**What is being asked:** The lines to copy run from the one containing "Click the zoom out minus button" to the last line of the entries; output those lines exactly and only them, without pictures.
(Information provided)
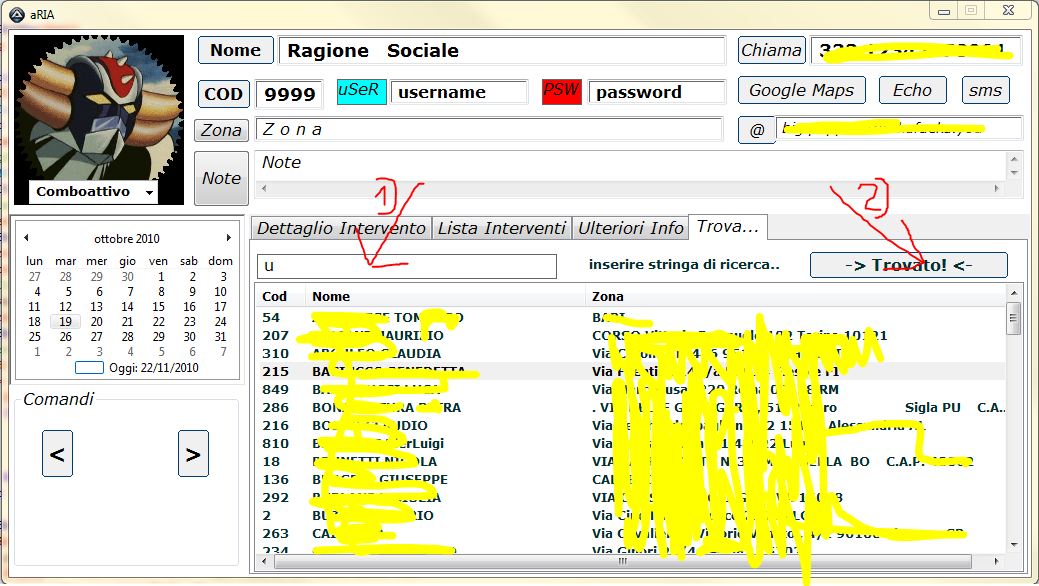
Task: Click the right arrow command button
Action: (x=193, y=454)
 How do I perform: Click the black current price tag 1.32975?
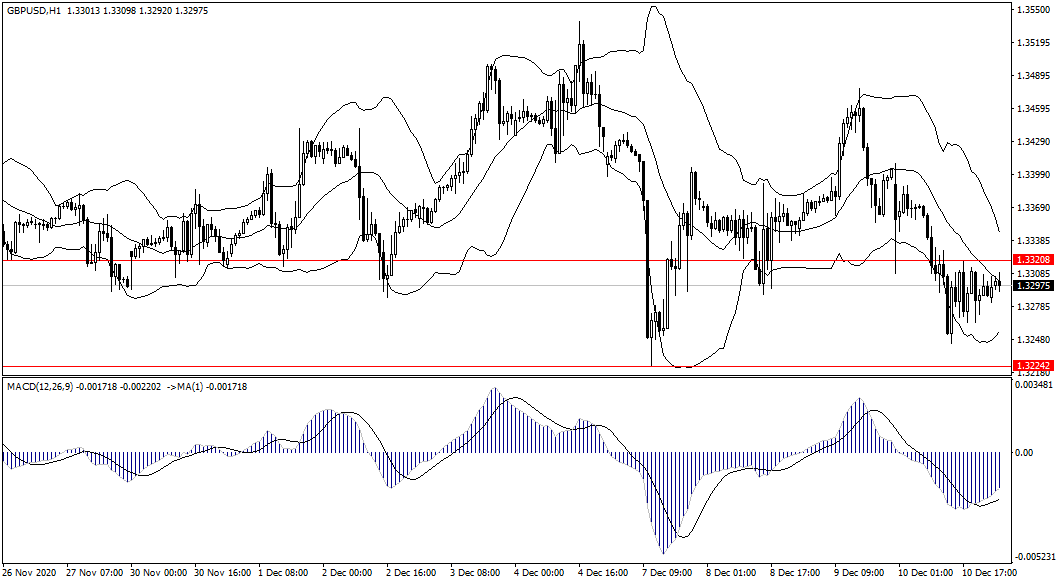click(x=1031, y=286)
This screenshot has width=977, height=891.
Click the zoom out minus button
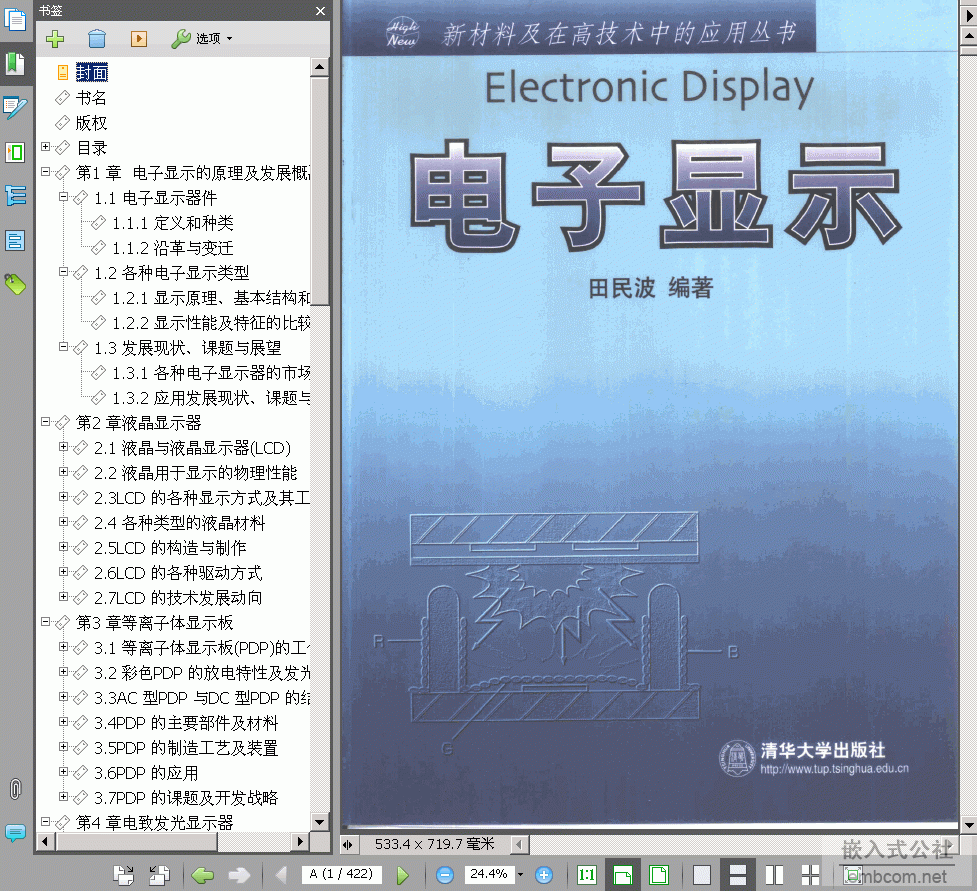tap(445, 875)
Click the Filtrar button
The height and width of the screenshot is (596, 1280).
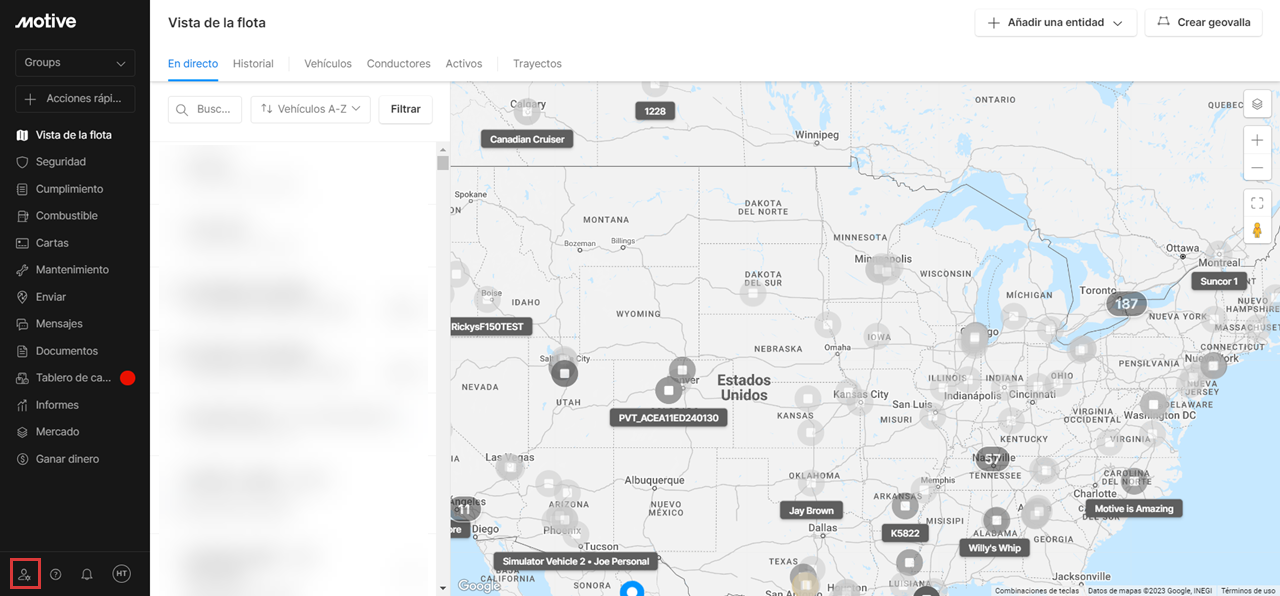click(x=405, y=109)
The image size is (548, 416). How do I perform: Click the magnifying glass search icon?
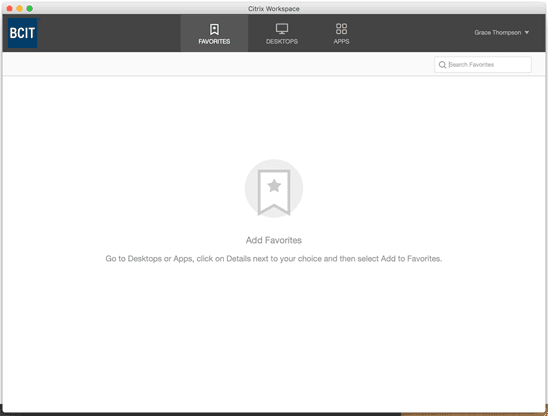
(End Information provided)
**Result of the exercise:**
Click the zoom out minus button
tap(445, 875)
Click the Filtrar button
The height and width of the screenshot is (596, 1280).
click(x=405, y=109)
The image size is (548, 416). How do I perform: Click the magnifying glass search icon?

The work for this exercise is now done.